New Biomarker for Alzheimer's Disease Diagnostic (BALTAZAR)

November 19, 2021 updated by: Assistance Publique - Hôpitaux de Paris

Plasma Abeta Peptides and the Risk of Alzheimer's Disease. Diagnostic Performance and Predictive and Prognostic Values of Measurements of Plasma Amyloid Peptides Concentrations for the Diagnosis of Alzheimer's Disease

The aim of this study is to examine the relationship between plasma putative biomarkers for Alzheimer's disease (i.e. Ab40 amyloid and total Ab42 amyloid, free, bound, free/bound, truncated, sAPPα) and :

  • the risk of conversion of individuals with Mild Cognitive Impairment (MCI) into Alzheimer's disease (AD),
  • the Alzheimer's disease progression rate.

Study Overview

Status

Completed

Conditions

Intervention / Treatment

Detailed Description

Rational Whether there are biological markers of Alzheimer's disease (AD) is crucial for adequate targeting and appropriate management of the disease. The aim of our study is to examine diagnostic performance and predictive and prognostic values of new plasma markers of AD.

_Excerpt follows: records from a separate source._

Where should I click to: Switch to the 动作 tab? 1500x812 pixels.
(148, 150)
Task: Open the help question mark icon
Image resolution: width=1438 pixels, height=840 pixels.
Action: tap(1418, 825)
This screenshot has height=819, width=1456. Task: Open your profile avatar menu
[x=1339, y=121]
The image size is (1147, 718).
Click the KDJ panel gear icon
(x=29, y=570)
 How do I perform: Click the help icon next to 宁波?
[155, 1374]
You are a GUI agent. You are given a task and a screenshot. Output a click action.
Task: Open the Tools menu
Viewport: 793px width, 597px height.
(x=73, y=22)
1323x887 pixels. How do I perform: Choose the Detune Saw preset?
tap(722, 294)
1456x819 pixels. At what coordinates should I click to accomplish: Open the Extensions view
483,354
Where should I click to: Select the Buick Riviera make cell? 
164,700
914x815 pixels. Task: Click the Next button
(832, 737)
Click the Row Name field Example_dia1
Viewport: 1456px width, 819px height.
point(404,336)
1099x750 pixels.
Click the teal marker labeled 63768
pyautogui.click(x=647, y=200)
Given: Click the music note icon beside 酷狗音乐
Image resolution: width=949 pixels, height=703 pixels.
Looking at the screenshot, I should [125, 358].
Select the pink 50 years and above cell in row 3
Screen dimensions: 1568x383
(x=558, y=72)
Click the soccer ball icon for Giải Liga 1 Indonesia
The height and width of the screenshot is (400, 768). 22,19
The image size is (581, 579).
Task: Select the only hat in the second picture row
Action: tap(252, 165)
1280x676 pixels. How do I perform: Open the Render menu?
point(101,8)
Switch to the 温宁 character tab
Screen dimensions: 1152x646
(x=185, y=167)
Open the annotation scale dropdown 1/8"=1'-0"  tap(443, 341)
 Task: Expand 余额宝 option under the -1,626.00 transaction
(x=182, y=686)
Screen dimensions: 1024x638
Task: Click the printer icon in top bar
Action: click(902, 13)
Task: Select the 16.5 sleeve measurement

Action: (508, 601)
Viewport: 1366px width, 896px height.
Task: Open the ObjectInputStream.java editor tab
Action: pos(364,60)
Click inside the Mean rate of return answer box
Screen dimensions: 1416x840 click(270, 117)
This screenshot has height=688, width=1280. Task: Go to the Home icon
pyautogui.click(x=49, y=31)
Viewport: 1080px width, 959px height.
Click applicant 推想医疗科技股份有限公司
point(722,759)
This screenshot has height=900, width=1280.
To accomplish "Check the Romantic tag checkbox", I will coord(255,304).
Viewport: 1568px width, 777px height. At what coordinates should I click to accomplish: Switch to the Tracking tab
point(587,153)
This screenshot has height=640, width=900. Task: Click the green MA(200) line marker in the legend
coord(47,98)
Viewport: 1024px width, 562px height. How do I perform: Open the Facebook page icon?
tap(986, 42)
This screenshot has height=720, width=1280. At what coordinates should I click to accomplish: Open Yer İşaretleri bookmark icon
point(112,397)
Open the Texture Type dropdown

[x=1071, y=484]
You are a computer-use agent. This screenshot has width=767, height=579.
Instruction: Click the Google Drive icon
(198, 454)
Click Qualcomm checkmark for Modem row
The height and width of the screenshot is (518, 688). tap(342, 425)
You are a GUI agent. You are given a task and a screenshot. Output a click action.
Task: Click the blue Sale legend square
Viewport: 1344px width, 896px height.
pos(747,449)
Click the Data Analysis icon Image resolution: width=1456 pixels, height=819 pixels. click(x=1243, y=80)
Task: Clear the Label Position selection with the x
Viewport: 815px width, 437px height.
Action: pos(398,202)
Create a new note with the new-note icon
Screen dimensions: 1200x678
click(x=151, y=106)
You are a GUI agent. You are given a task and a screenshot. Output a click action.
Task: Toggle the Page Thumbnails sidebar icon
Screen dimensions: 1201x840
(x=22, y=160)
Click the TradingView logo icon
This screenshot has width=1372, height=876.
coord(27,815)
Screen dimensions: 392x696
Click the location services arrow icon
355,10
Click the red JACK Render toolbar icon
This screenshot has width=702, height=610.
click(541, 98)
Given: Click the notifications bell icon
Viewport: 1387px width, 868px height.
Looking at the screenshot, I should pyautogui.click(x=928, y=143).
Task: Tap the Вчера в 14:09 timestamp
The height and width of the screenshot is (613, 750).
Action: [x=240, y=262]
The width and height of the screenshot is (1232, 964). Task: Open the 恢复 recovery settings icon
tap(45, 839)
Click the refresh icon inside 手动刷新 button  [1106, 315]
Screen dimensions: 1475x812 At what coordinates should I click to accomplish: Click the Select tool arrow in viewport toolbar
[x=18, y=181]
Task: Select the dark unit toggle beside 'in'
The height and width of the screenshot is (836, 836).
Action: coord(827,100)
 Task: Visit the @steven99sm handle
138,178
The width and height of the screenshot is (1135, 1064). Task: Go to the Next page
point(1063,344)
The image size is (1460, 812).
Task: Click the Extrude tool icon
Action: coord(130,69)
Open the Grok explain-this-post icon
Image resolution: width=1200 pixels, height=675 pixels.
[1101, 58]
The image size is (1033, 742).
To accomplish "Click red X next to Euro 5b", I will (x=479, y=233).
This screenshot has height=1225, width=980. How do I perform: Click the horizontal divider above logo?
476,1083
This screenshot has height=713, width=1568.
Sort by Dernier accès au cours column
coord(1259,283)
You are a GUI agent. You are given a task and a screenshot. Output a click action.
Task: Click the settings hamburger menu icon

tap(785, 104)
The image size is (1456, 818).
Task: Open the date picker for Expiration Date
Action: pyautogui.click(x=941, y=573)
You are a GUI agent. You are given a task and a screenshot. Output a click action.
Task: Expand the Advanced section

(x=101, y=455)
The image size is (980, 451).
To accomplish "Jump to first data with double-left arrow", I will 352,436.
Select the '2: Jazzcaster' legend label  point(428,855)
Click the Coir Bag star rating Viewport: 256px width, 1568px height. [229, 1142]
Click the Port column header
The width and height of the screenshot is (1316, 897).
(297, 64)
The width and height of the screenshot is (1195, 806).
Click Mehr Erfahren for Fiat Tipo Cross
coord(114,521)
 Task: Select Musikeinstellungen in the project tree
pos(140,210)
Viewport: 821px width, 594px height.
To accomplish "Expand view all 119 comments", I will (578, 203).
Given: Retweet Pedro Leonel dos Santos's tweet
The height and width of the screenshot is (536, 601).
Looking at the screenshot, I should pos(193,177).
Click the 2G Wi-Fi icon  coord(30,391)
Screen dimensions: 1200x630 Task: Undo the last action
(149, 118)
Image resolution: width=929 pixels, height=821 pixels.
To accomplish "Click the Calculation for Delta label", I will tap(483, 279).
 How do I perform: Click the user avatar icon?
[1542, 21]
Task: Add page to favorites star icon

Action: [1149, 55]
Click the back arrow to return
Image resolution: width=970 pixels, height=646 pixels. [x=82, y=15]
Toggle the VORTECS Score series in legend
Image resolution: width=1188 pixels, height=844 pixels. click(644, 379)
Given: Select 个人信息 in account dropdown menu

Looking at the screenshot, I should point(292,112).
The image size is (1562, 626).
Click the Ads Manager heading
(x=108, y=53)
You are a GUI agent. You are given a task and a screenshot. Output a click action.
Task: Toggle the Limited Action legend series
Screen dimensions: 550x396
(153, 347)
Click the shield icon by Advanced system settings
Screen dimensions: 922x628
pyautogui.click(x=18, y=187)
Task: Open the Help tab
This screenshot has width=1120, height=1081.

Results of studies on the predictive value of plasma concentrations of Aβ40 and 42 amyloid peptides for incident AD are not straightforward. Discrepancies in these results may be due to the fact that total peptide concentrations have been measured. One recent study suggests that plasma free Aβ peptide concentration and particularly low-density lipoprotein receptor-related protein (LPR) as like as free Aβ/total Aβ ratio would be more reliable and discriminant.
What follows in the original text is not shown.